*WORK TO COMPLETE*.
Write down exactly the lines from the one with "This screenshot has height=631, width=850." to the end of the data, first and last included, and no others.

*INPUT DATA*.
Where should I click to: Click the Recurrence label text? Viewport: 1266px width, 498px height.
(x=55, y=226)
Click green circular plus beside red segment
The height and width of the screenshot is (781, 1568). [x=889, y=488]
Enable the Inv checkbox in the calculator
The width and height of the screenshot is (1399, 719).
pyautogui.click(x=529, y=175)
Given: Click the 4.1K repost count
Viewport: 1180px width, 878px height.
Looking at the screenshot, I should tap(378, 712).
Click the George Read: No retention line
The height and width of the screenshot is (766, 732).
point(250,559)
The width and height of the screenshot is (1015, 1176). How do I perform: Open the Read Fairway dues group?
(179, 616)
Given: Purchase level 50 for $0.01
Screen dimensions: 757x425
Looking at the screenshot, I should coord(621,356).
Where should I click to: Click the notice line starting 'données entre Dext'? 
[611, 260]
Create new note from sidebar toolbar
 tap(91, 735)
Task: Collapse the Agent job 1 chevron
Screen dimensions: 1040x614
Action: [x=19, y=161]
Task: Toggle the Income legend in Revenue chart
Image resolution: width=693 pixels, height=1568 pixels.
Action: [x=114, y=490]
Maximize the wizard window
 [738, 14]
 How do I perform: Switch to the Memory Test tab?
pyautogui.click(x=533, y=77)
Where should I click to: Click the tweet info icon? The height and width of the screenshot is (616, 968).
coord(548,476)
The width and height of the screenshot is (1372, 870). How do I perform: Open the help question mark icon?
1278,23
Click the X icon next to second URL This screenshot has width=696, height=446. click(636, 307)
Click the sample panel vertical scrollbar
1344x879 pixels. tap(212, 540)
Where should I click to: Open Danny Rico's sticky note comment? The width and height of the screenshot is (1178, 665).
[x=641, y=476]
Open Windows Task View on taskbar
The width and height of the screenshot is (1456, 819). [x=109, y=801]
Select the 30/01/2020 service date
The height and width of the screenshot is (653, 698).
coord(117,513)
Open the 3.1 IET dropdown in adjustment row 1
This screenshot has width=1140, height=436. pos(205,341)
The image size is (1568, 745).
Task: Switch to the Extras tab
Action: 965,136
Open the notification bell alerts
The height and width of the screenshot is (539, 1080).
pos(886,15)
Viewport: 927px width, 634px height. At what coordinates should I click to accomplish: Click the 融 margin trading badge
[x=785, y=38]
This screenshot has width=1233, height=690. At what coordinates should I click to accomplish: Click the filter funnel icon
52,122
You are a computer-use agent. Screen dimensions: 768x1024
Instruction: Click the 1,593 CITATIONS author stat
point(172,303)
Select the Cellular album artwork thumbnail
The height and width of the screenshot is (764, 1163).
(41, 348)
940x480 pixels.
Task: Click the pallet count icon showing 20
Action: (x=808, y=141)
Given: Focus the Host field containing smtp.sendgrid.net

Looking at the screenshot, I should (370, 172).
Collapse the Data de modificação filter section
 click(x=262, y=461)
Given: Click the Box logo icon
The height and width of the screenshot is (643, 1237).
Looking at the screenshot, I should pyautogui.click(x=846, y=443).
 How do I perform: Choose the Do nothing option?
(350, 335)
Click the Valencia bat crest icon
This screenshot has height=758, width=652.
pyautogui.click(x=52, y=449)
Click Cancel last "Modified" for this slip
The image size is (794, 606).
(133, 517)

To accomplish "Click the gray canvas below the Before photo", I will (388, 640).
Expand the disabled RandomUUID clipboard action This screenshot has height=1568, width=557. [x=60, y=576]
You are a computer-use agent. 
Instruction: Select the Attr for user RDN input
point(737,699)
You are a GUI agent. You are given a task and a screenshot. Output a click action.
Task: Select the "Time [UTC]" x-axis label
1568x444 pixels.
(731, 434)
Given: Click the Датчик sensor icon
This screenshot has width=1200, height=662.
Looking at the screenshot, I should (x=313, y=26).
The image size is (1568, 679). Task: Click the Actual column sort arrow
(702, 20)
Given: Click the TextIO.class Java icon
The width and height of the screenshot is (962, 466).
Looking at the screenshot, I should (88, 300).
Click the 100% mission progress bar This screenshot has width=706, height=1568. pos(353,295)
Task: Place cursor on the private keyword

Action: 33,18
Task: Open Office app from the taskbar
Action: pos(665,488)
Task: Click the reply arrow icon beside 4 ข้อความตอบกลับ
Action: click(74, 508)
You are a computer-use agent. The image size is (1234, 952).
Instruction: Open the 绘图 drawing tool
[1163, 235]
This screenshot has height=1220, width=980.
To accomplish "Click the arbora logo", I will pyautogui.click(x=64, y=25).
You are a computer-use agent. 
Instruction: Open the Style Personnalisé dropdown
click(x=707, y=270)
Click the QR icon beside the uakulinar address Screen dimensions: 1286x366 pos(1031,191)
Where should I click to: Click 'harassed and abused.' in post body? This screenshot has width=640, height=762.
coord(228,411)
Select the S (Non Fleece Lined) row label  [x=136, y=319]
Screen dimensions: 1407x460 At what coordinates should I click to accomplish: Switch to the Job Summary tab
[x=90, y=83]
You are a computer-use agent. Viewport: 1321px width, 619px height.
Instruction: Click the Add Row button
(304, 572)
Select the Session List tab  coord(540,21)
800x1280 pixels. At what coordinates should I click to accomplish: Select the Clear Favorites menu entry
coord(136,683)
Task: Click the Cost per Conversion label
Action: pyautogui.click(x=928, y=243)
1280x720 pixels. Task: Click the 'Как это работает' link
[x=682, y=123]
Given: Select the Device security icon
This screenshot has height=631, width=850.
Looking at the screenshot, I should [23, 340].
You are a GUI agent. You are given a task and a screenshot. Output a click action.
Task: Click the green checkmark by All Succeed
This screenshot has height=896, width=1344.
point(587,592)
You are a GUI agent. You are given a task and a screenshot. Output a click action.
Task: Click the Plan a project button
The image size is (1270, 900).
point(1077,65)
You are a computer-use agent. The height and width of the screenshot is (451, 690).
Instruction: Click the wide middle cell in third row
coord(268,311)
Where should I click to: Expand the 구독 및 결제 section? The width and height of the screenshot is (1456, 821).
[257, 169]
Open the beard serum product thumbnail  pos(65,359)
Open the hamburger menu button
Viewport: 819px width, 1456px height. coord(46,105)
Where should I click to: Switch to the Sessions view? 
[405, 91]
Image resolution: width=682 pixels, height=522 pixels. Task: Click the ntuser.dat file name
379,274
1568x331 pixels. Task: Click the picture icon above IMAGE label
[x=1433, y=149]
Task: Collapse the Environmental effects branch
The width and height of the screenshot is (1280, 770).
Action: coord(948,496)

*RESPONSE*.
This screenshot has height=631, width=850.
Looking at the screenshot, I should [23, 340].
You are a GUI agent. You are given a task and a screenshot. Output a click action.
Task: Click the green checkmark by All Succeed
This screenshot has height=896, width=1344.
point(587,592)
You are a GUI agent. You are given a task and a screenshot. Output a click action.
Task: Click the Plan a project button
The image size is (1270, 900).
point(1077,65)
You are a computer-use agent. The height and width of the screenshot is (451, 690).
Instruction: Click the wide middle cell in third row
coord(268,311)
Where should I click to: Expand the 구독 및 결제 section? The width and height of the screenshot is (1456, 821).
[257, 169]
Open the beard serum product thumbnail  pos(65,359)
Open the hamburger menu button
Viewport: 819px width, 1456px height. coord(46,105)
Where should I click to: Switch to the Sessions view? 
[405, 91]
Image resolution: width=682 pixels, height=522 pixels. Task: Click the ntuser.dat file name
379,274
1568x331 pixels. Task: Click the picture icon above IMAGE label
[x=1433, y=149]
Task: Collapse the Environmental effects branch
The width and height of the screenshot is (1280, 770).
Action: coord(948,496)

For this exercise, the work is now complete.